Refactor zip archive processing to using dynamic zip generation and streaming

servilla commented 1 year ago

When a user requests a zip archive file, the current processing approach is first to check if the zip file exists in a cache and then, if it does, to begin streaming it. If the zip archive does not exist, the first step is to create the zip archive file and then begin streaming it. This means that the user of the first request pays the price of a long wait while the zip file is created. This is not critical for small volumes of data, but multiple GBs may result in a time-out for that first request. In addition, the cached zip archive files require additional disk storage.

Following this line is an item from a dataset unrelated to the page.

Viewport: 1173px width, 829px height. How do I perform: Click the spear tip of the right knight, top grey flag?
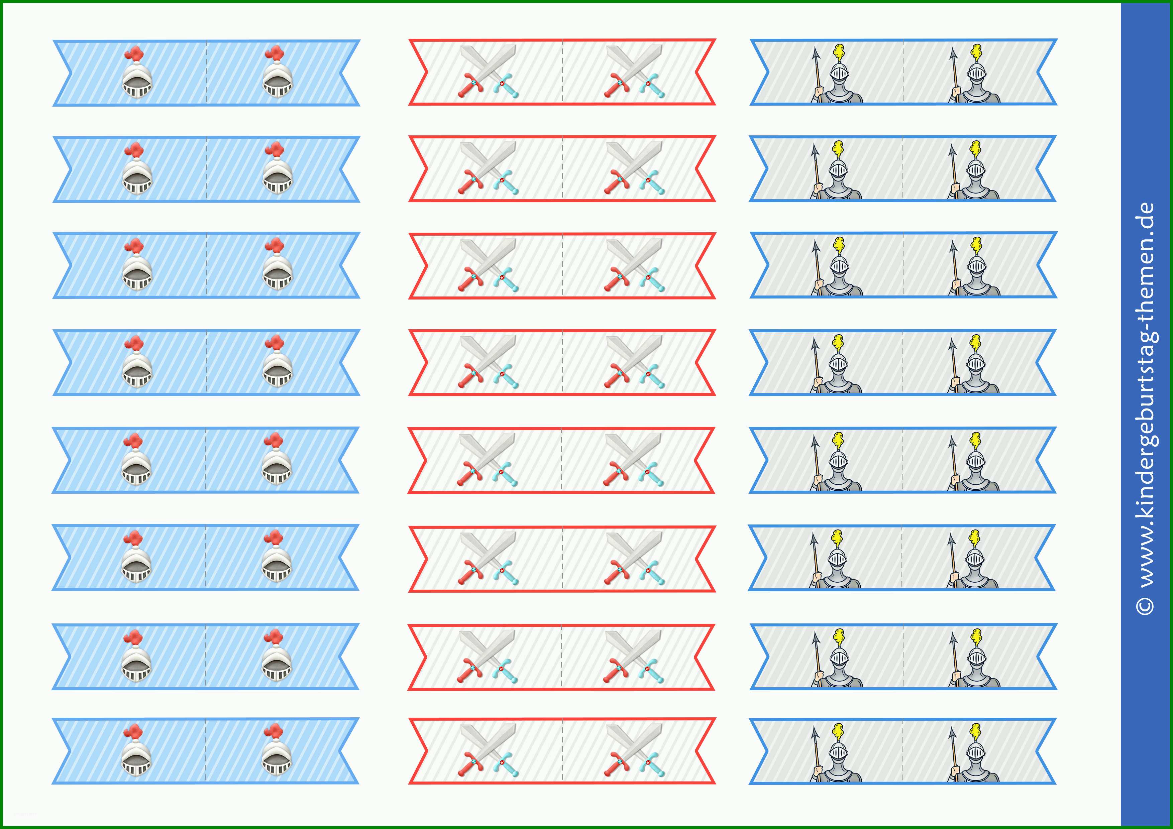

For these reasons, we should refactor the workflow from storing cached versions of the zip archive file to one where the zip archive is dynamically created and streamed back to the user in real time. We assume this will incur a small overhead in the dynamic compression but do not believe it will be humanly noticeable.

servilla commented 1 year ago

Successful completion of this issue will resolve #78 since cached versions of the zip archive file will no longer be required.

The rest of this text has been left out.